_Work required_
Print, word for word, only the lines from the one with "You are a computer-use" down to the last line of the listing below; no pictures.

_Stored data_
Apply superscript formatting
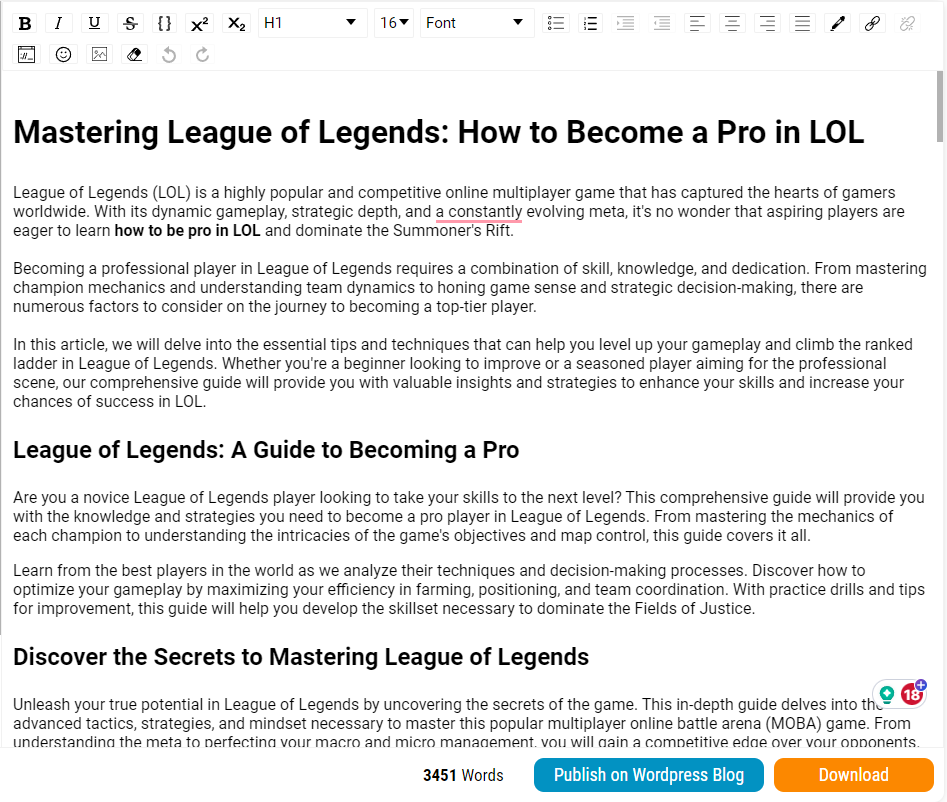The height and width of the screenshot is (802, 947). click(200, 24)
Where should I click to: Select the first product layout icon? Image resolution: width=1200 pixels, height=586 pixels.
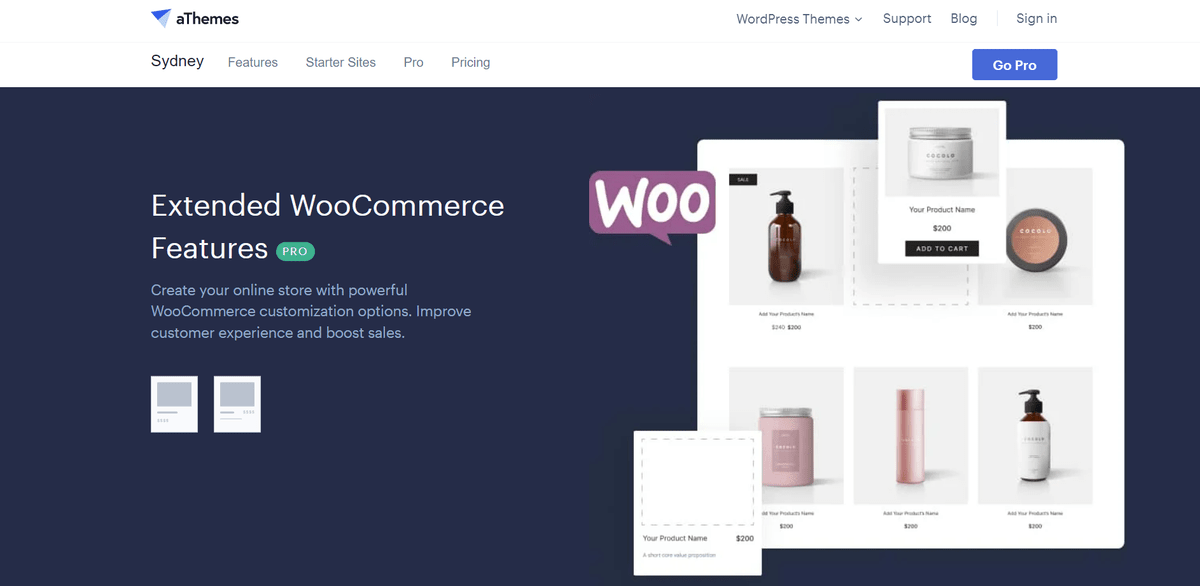coord(174,404)
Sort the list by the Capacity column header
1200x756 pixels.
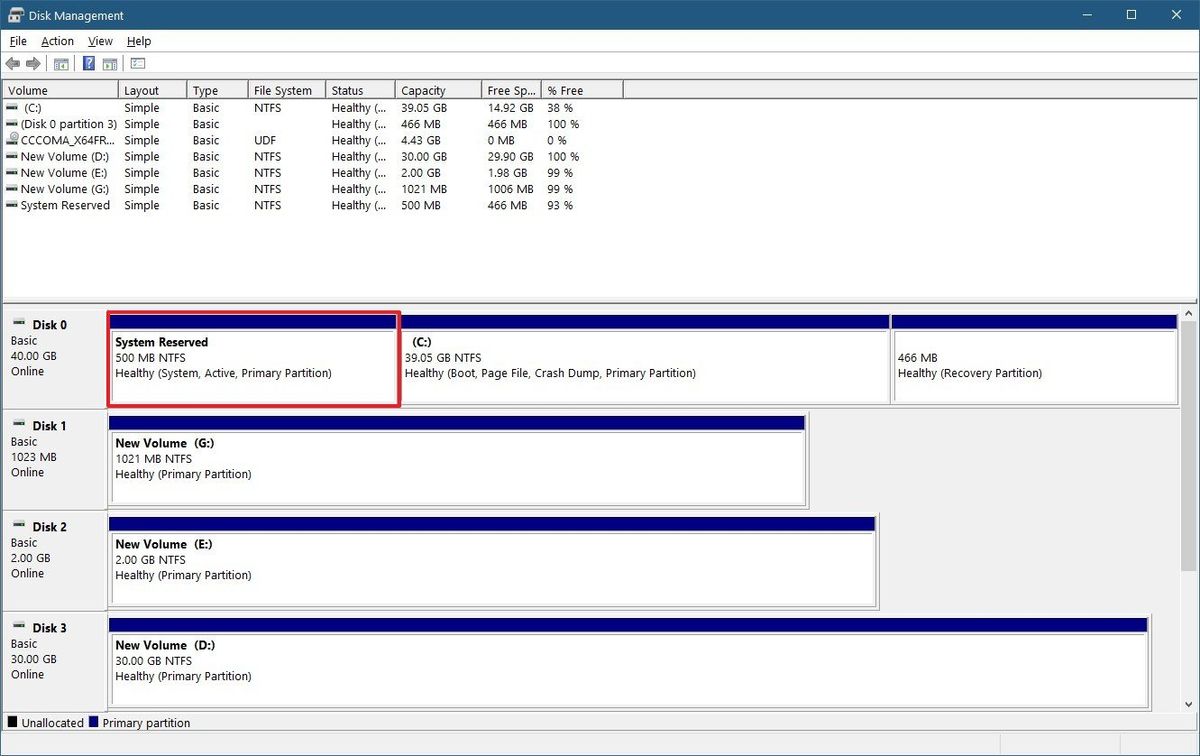coord(437,89)
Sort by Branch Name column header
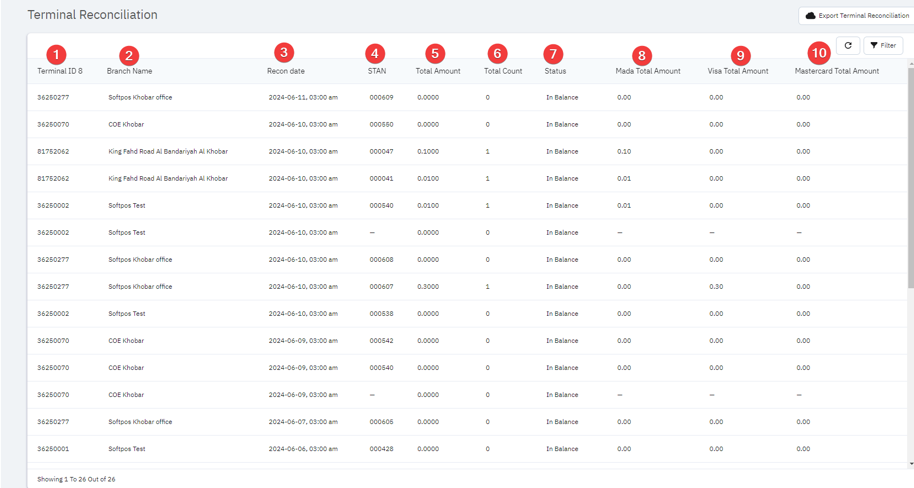The width and height of the screenshot is (914, 488). 130,72
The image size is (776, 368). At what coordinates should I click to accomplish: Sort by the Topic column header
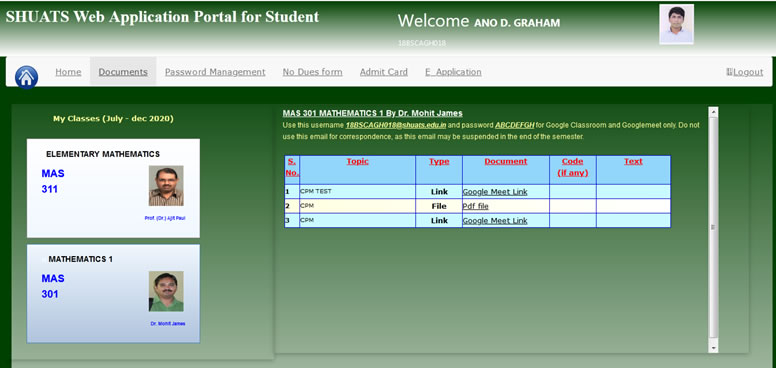tap(357, 161)
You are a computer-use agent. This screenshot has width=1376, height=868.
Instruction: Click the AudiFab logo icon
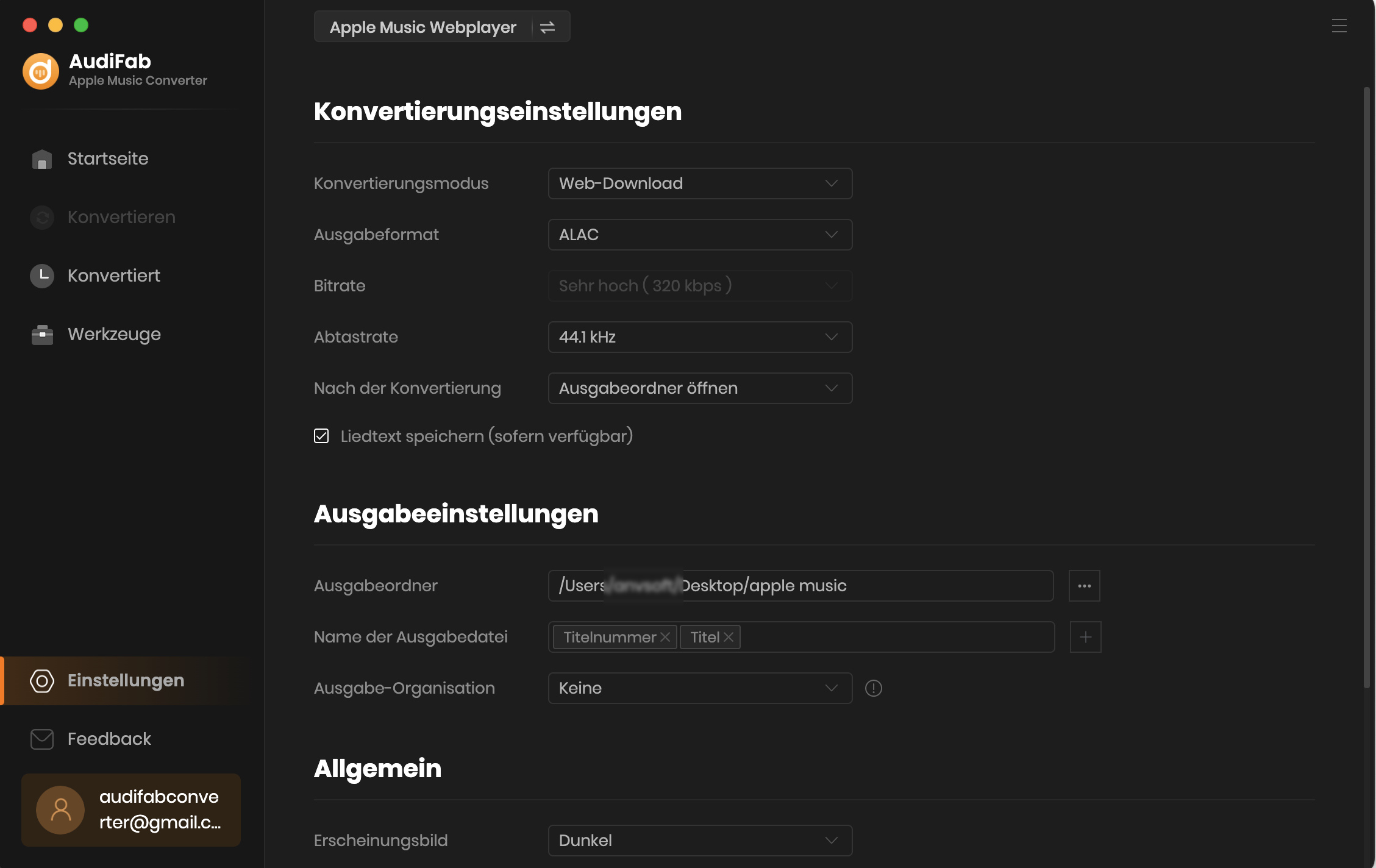coord(41,71)
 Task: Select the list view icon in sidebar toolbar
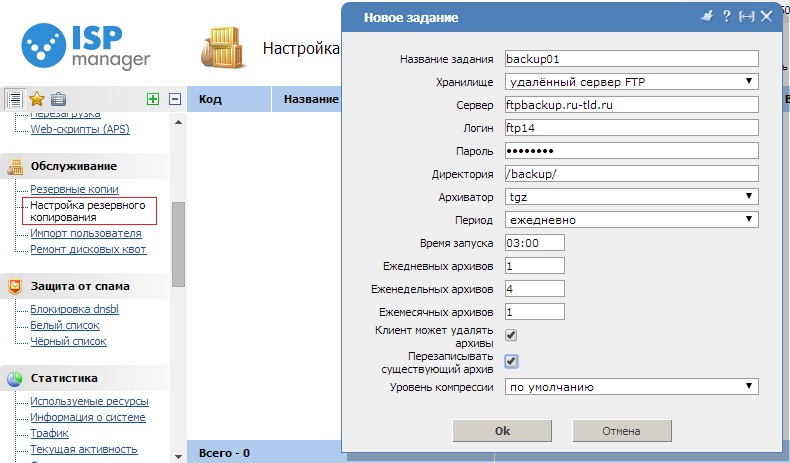[15, 99]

_Exercise answer_
You are a computer-use agent. This screenshot has width=1376, height=868.
Instruction: Click the AudiFab logo icon
coord(41,71)
 Task: Select the list view icon in sidebar toolbar
[15, 99]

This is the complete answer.